Another search looks for the same page number appearing more than once for the same entry/subentry.

Run these searches when creating an index, typesetting an index, and producing the ScML/e-book versions. By finding these issues early, indexes in typesets can be correct from the outset (or corrected when reviewing the typeset file before print). Then any linking issues can be addressed when producing an e-book without discovering errors to be corrected in print files.

Position of Tags and Spaces (.sam/.scml)

Search individually throughout the file to check that spaces are properly placed in relation to opening and closing tags.

Page IDs (.sam/.scml)

These searches help to find and resolve issues regarding the placement and formatting of page IDs.

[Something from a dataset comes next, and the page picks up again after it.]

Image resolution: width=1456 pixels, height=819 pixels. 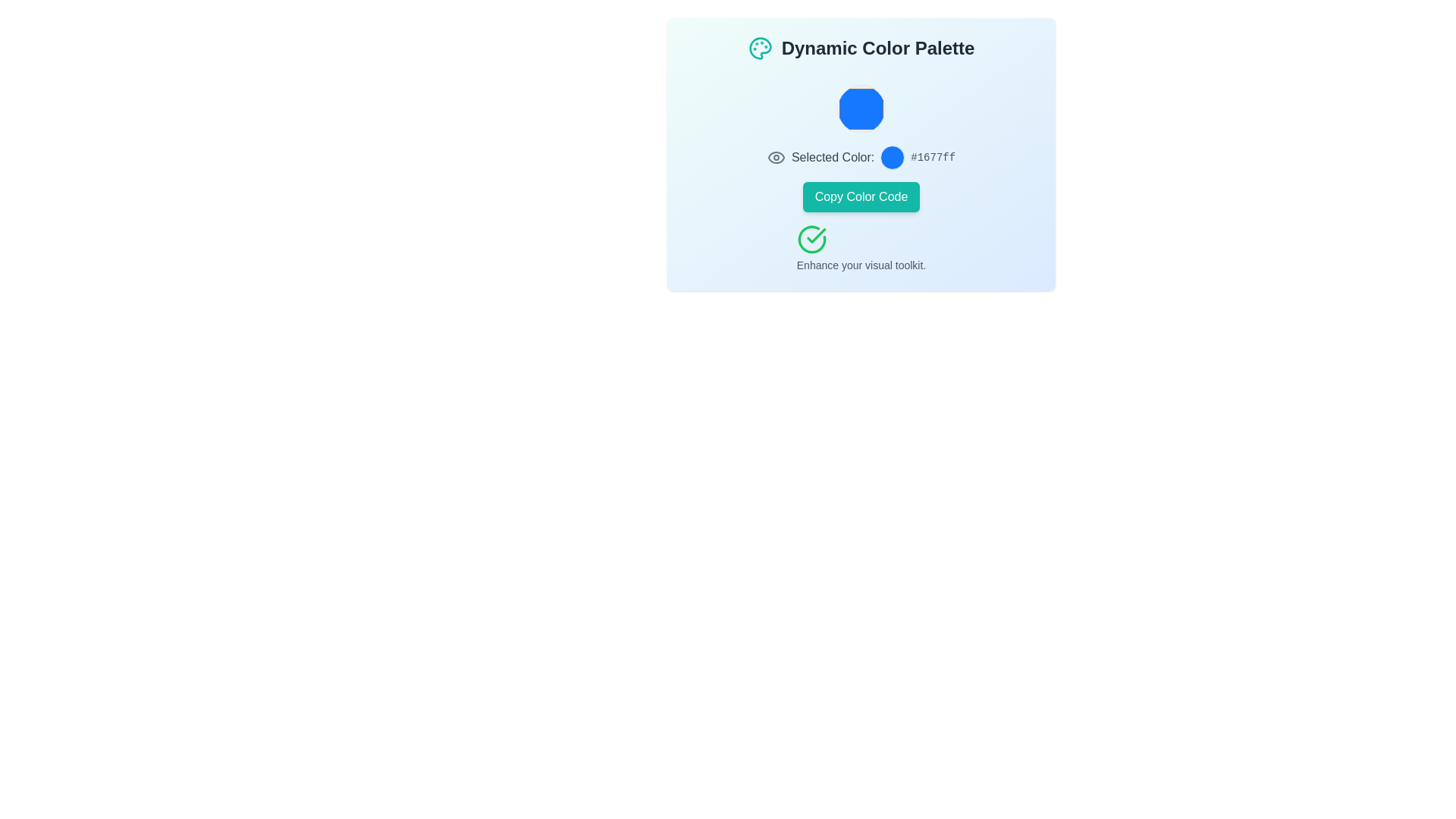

With the exception of page-based indexes, it is not considered a best practice to reference page numbers within e-books. If internal page number references exist, they must be linked to their corresponding page ID in order for the resulting e-book to be compliant with current standards.

If a page ID interrupts a URL, both halves of the URL should be linked to the full href for an e-book or HTML output. (Another option, though less accurate, is to move the ID to follow the URL.)

Search individually throughout the file.

Page references (.scml)

This search finds references to pages in an ScML file that may need to be linked to the corresponding page ID.

Search individually throughout the file.

Single-Chapter Bible Books (.scml)

In a file in which Bible books are linked with <xbr> tags, these searches look for single-chapter Bible books in order to implement the proper reference formatting.

Blind Notes Pairs

If working with blind endnotes, these searches can help find if any pairs of hidden markers are not properly matched.

DTD Validation Troubleshooting (.sam/.scml)

The searches here can assist in finding the reason for a validation error. These searches are also available on the Digital Hub File Alerts page.